US Secretary of State Hillary Clinton and her Japanese counterpart condemned North Korea yesterday, a day after a multinational panel blamed it for a deadly torpedo attack on a South Korean warship.
In their joint stance against the nuclear-armed communist regime, both sides stressed the importance of their half-century alliance, which has been badly strained in recent months by a dispute over an unpopular US military base.
Clinton, kicking off a week-long Asia tour, called the partnership the “cornerstone” of regional stability, as she sent a stern message to Pyongyang on the issue expected to dominate her talks later in Beijing and Seoul.
“We agreed that North Korea must stop its provocative behavior, halt its policy of threats and belligerence toward its neighbors, and take irreversible steps to fulfill its denuclearization commitments and comply with international law,” she said after meeting Japanese Foreign Minister Katsuya Okada.

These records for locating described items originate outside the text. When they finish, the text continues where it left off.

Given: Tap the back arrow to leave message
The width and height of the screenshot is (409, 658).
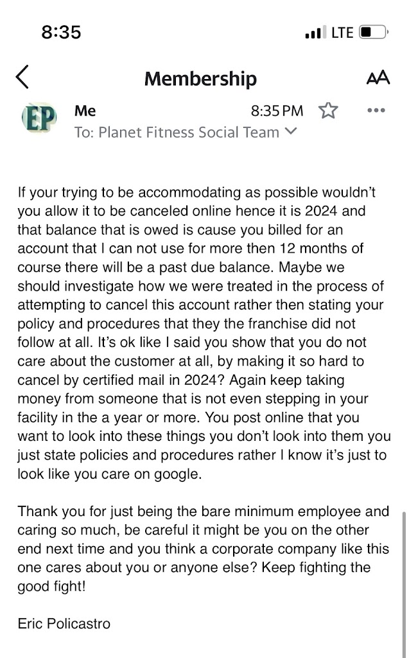Looking at the screenshot, I should [x=22, y=77].
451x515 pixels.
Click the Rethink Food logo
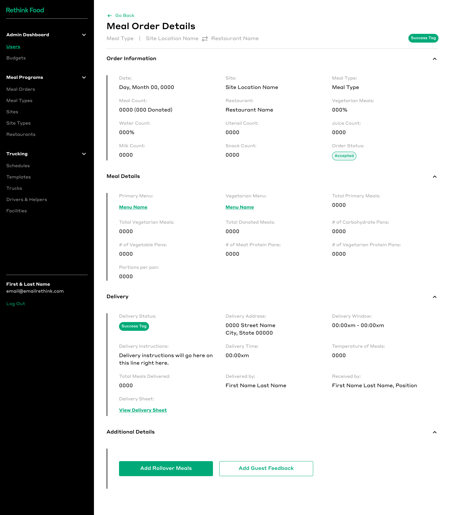(25, 10)
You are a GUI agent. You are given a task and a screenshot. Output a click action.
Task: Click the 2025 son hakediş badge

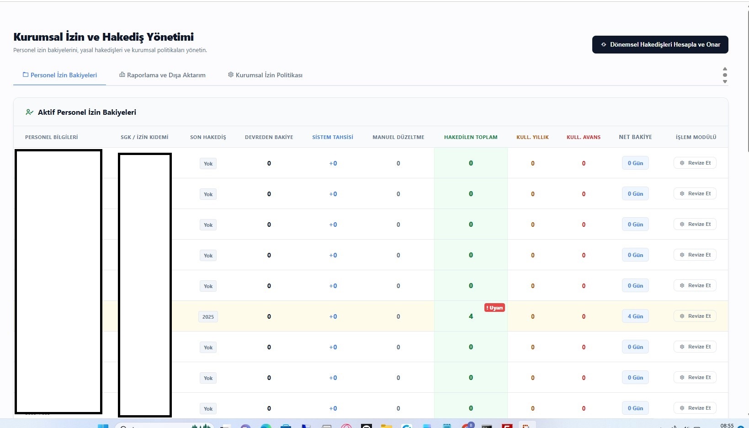208,316
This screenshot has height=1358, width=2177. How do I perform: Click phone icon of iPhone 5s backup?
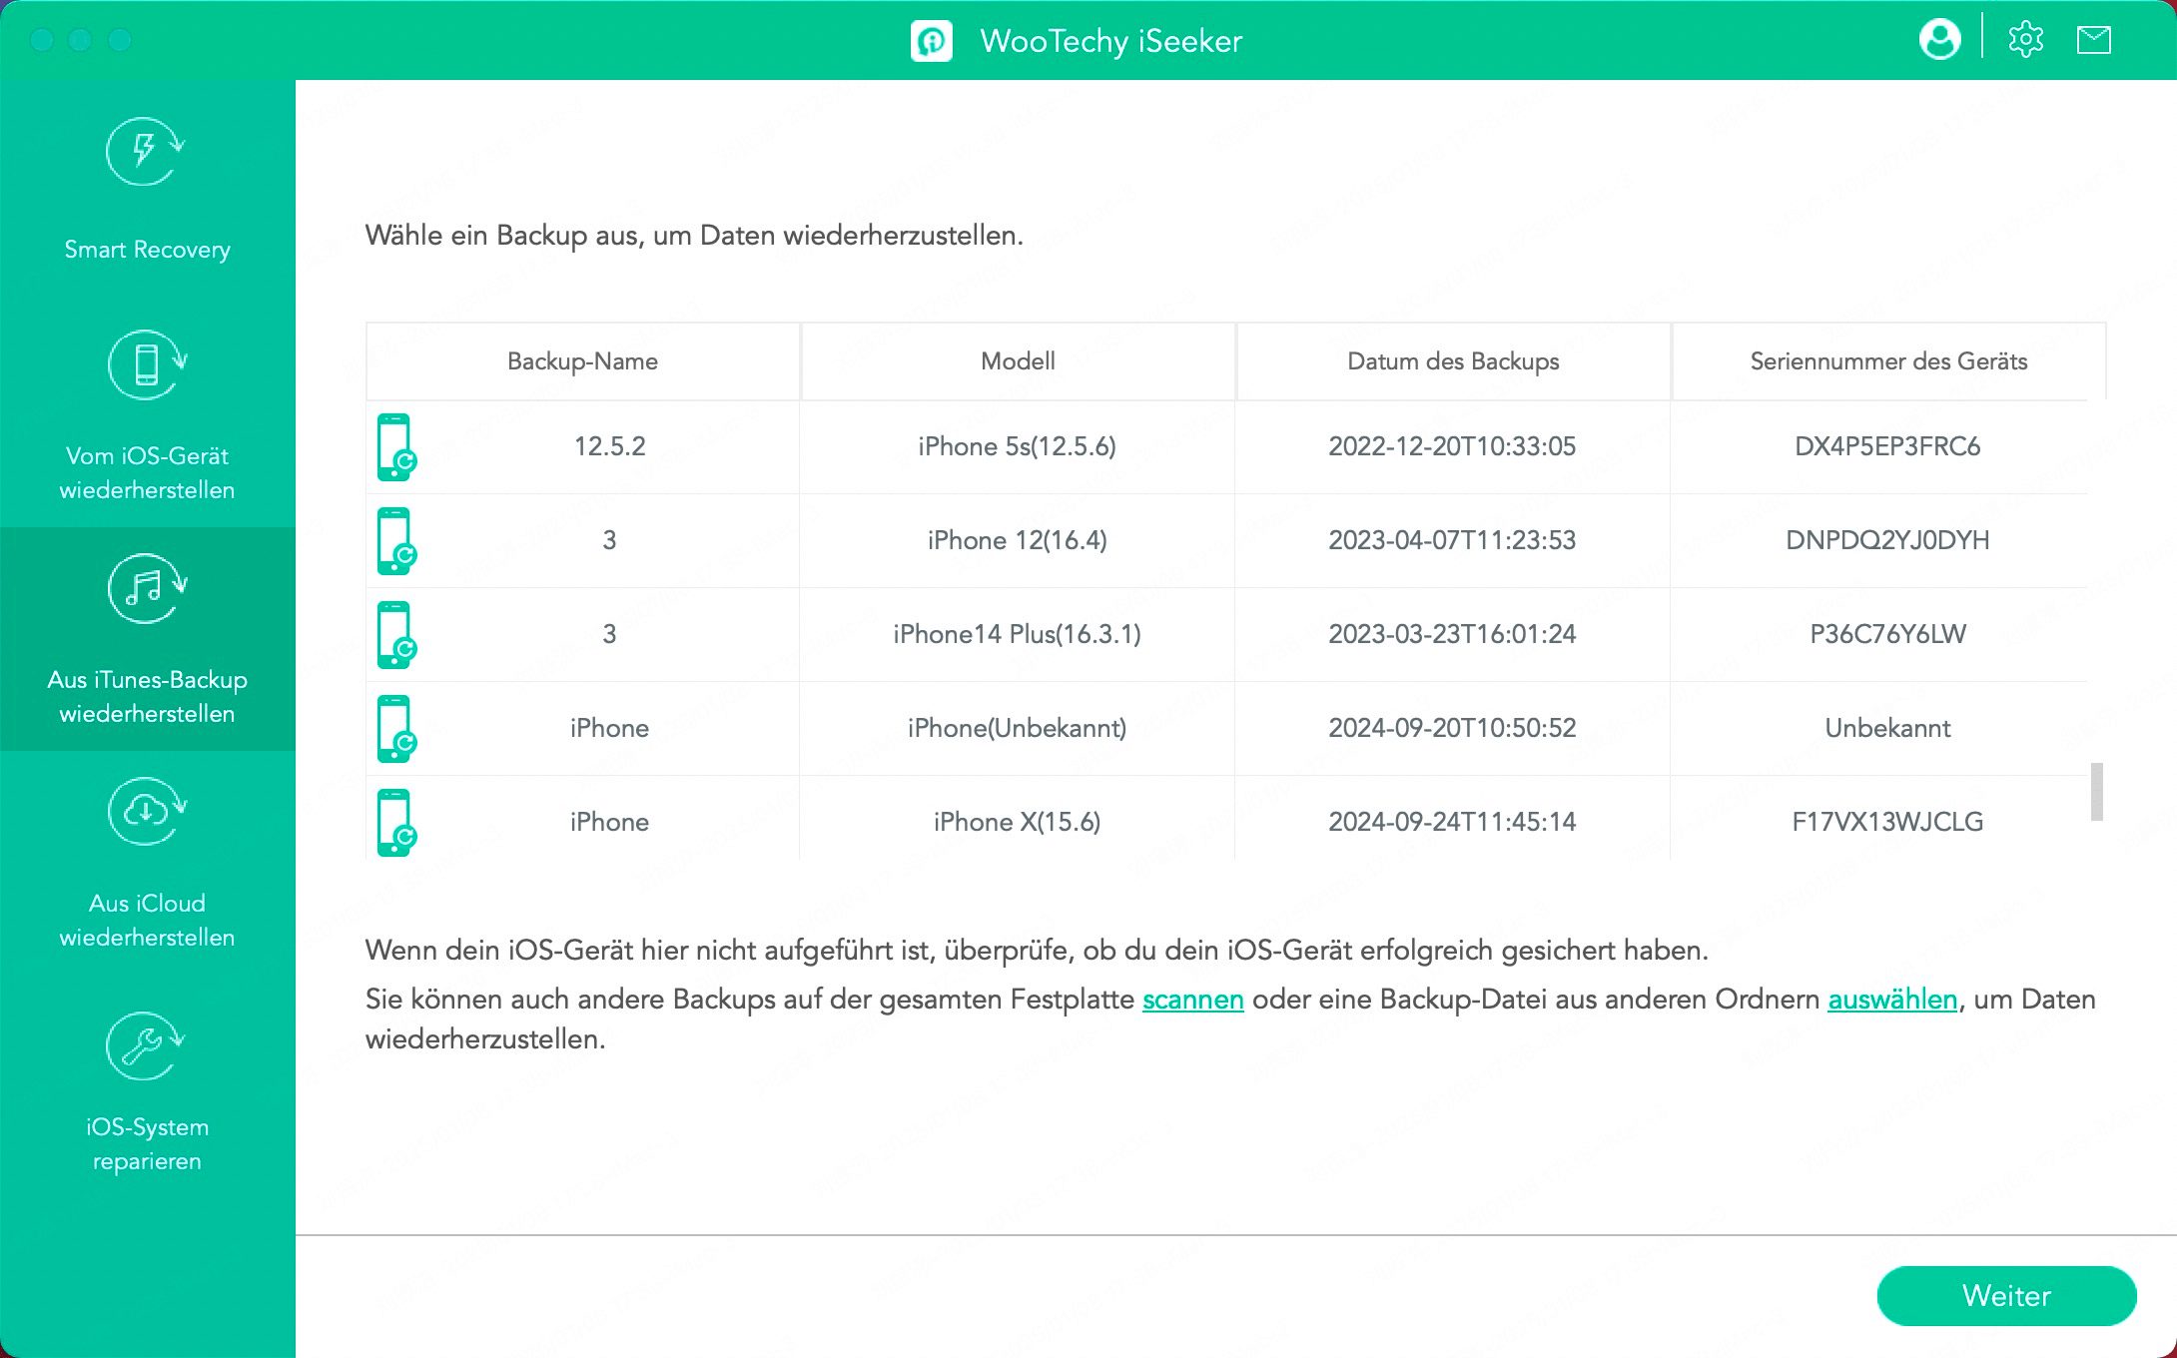(394, 447)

“We cannot allow this attack to go unanswered by the international community,” she said, adding that on the Beijing leg of her trip from Monday she looked forward to “intensive consultations in China.”
Clinton, who was in Japan for less than four hours before leaving for Shanghai, did not specify what steps Washington would seek.
“It’s premature for me to announce options or actions without that level of consultation with regional nations that are most directly affected by North Korea’s behavior,” she said.
The rise in tensions in Northeast Asia comes at a time when Japan and the US have squabbled over the fate of a US base on Japan’s southern island of Okinawa, where residents oppose a US troop presence.
Japanese Prime Minister Yukio Hatoyama proposed moving the base off the island to appease local sentiment, straining ties with the administration of US President Barack Obama.
However, as the search for an alternative site in Japan has proved fruitless, Hatoyama has caved in to Washington’s demand to honor a 2006 pact struck by previous conservative governments and relocate the base on Okinawa.
Hatoyama is expected to announce next Friday that he will largely honor the base pact, news reports published on the eve of Clinton’s visit said.